Text passage:
I’m less familiar with guns than essays — initially I overlooked the graphic design on the cover of Shane Neilson’s book, Gunmetal Blue: A Memoir. Then I read his opening essay, “Uncle Miltie and the locked ward.” It’s a harrowing account of his hospitalization for a suicidal psychosis.
The essay opened my eyes to the sepia-coloured specimens of brain and heart positioned like targets in the twin barrels of a shotgun — a visual compliment to poet Milton Acorn’s The Brain’s the Target. The cover’s blue-black wash becomes the fathomless perimeter of a disordered mind in a hospital room: “The hospital was gunmetal blue: madhouses are best stark.”
“I am a doctor, and I write poems,” states Neilson on the final page of the book. That sounds more straightforward than it is. The practical demands of a life in medicine and the aesthetic realities of being a writer are not easily reconciled. Add to the work of poet and doctor the preoccupations of father, son and husband, and a man with a history of life-threatening mental illness, and it gets even more complicated. He explains in the essay, “The Practice of Poetry”: “I try to make sense of the world, of myself and others, and the major tool I use is poetry.”

Extracted material:
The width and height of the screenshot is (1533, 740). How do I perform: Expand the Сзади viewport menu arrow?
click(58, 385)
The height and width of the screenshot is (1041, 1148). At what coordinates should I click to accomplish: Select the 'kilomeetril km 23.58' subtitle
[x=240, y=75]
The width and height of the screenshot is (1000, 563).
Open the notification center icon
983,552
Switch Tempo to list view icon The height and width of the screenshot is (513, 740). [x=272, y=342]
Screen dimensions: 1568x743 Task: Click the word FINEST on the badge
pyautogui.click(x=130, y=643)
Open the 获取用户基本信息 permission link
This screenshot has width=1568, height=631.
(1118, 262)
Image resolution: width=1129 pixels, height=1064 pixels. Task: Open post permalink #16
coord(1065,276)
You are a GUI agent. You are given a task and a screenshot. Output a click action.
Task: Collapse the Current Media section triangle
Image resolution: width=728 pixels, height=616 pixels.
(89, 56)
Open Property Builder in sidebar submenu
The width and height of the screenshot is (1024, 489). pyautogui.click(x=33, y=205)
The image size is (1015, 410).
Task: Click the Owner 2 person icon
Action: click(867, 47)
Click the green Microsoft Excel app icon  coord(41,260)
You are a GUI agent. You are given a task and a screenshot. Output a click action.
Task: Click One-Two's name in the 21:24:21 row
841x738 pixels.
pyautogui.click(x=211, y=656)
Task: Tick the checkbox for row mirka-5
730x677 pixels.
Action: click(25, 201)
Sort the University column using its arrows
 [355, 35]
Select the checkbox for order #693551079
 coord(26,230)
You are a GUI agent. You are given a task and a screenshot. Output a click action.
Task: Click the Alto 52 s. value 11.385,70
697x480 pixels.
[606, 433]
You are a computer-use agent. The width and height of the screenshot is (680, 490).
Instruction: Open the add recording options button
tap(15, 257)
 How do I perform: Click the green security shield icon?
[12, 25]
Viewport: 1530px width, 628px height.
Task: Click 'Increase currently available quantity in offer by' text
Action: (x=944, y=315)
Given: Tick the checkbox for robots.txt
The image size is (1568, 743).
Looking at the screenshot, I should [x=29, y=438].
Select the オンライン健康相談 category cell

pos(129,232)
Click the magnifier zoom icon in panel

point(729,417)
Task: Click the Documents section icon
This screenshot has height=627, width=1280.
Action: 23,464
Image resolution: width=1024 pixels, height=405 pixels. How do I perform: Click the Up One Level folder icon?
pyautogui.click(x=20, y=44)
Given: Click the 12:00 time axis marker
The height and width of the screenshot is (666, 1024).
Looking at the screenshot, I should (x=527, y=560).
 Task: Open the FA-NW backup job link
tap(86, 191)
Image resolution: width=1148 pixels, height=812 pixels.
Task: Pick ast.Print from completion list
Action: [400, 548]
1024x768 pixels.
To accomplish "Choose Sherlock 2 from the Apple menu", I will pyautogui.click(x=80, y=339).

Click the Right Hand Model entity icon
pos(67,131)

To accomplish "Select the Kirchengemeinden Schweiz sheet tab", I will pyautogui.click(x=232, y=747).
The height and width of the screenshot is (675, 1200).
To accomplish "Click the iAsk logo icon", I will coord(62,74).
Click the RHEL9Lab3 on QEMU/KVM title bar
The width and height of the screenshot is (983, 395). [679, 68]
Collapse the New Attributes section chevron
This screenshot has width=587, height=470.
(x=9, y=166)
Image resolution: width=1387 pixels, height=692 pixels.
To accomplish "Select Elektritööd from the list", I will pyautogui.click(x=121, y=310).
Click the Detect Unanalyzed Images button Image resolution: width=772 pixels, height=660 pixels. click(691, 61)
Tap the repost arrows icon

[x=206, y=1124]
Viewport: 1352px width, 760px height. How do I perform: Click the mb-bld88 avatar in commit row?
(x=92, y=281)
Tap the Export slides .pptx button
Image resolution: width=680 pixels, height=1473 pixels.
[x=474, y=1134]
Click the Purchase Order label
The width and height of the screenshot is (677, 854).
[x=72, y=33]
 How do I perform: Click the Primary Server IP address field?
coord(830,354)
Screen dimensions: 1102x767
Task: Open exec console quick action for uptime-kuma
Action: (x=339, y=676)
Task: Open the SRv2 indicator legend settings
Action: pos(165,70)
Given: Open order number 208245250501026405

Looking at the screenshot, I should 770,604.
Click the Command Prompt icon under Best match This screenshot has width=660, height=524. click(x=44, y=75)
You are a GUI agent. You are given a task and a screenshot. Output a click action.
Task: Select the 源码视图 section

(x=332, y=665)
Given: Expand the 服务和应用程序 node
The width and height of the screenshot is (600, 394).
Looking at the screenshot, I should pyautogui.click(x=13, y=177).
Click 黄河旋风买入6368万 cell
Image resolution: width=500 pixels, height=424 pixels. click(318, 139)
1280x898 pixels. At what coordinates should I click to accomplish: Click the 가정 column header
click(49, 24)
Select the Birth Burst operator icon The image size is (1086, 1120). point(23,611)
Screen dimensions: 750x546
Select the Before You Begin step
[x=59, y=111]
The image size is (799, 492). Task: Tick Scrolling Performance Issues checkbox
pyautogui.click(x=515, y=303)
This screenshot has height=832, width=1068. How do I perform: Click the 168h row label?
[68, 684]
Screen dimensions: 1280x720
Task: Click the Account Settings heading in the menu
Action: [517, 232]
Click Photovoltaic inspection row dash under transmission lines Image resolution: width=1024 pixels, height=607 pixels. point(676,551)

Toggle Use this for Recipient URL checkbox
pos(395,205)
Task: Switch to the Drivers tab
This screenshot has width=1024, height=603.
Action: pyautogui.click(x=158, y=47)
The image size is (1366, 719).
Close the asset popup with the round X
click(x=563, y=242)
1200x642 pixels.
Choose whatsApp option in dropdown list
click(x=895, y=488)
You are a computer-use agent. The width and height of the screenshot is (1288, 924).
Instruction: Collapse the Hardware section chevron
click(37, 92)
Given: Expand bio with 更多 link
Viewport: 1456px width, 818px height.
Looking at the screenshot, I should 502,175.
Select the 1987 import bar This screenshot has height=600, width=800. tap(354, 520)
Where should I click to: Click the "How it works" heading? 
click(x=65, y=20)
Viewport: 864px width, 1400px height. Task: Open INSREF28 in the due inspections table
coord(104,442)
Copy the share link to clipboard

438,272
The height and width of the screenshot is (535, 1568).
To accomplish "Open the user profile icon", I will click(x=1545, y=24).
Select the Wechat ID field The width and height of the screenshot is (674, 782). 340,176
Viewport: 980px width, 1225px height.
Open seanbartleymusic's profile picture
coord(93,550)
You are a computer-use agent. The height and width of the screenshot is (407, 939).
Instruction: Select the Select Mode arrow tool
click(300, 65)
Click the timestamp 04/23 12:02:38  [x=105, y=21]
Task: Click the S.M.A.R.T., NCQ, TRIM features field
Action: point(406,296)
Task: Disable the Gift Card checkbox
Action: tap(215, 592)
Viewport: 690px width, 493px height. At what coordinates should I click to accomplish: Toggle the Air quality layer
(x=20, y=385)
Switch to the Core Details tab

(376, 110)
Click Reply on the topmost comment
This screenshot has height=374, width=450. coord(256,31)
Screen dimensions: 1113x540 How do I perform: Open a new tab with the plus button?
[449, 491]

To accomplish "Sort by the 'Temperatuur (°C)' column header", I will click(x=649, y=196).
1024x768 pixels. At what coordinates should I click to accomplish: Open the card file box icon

Exercise tasks:
(1) Revise the review of Gunmetal Blue between "I’m less familiar" and "a suicidal psychosis.", inclusive, replacing "harrowing" with "wrenching".
(2) Continue the review of Gunmetal Blue from its final sentence.
The listing is unrelated to the work asked for here.

Results in order:
(1)
I’m less familiar with guns than essays — initially I overlooked the graphic design on the cover of Shane Neilson’s book, Gunmetal Blue: A Memoir. Then I read his opening essay, “Uncle Miltie and the locked ward.” It’s a wrenching account of his hospitalization for a suicidal psychosis.

(2)
Neilson remembers that “[W]riting poems about medicine started out as an egocentric enterprise.” One of his motives for going down the medical road: “I didn’t want the life of the typical fulltime writer, dependent on dead end jobs and grants.” That sounds a little dismissive of fellow writers whose life circumstances and career prospects may be different than his own. Neilson identifies more closely with the suffering than the starving artist. He acknowledges a special writerly debt to Acorn and Alden Nowlan, two of Canada’s top tier, but also wounded, poets.
Many of the essays in Gunmetal Blue are illness narratives — his own and those of his patients. Neilson also repeatedly makes his case for the legitimacy of the literary arts, especially poetry, in the training and life of doctors. He describes the traps and disappointments — and rewards — inherent in writing. Along the way he draws inspiration and bolsters his observations and arguments with references to the work of many other writers.
According to Neilson, “[T]he real benefit of medicine [is] immersion in people’s lives by choice.”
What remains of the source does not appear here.